Se llamaba Isabel. Había sido su amiga de la secundaria, se graduaron juntas de la carrera de medicina en una época donde era difícil titularse siendo una dama, pero tuvieron la suficiente habilidad para competir con sus pares masculinos. Vivían juntas, en una quinta en el Jirón de la Unión, conversando de muchachos, de viajes, de compromisos.

Se casaron, tuvieron sus hijos. Enviudaron y los niños volaron del hogar.

Sin tiempo de lamentos, volvieron a juntarse. Decidieron reunir todas sus pensiones en un fondo común y conocer el mundo que les retaba a la vejez: París, Madrid, Dubái, Taiwán, etc. Eran felices. Los 75, eran los nuevos 25.

Sin embargo, un mañana, un dolor en el pecho, una cita al médico. Cáncer.

Un funeral.

Y, desde entonces, la abuela no volvió a ser la misma.

– Todas las mañanas se sentaba al frente y brindábamos. Ahora que no está, me cuesta perder la costumbre.
>> Porque, si lo dejo de hacer, la habré olvidado.

Nosotros, los de la fiesta

Cuando el cura da un paso atrás y lanza la bendición. Dos vidas quedan hechas, entrelazadas por designio divino o social, poco importa. Hay sonrisas, hay cantos. Arroz, vestidos largos; lágrimas de las parejas más emotivas y risas de las más nerviosas.

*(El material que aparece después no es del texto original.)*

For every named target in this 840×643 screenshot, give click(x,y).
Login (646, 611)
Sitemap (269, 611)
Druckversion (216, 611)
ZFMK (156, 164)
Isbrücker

Cruzan el umbral preparados a uno de los retos más difíciles que tiene nuestra humanidad: El compromiso.

Pero aquello no es una tortura, sino que se celebra. Se baila, se goza y, quizá, es uno de los pocos momentos donde uno bebe por la única intención de compartir la felicidad ajena.

Cual familia feliz por el nacimiento o recibimiento de su primer hijo, donde los regalos y uno que otro champán no puede faltar. Cual estudiante graduado que invita a sus familiares para deleitarse de bocadillos y cerveza.

Un motivo para compartir aquello que nos termina por unir.

Porque, quizá, no es malo pasarse de tragos, bailar hasta perder los papeles y divertirse sin recordar nada. Quizá lo malo es hacerlo para huir. Quizá lo malo es hacerlo para olvidar. Quizá lo maligno, lo sucio, lo repulsivo, es hacerlo para desconocerse a uno mismo.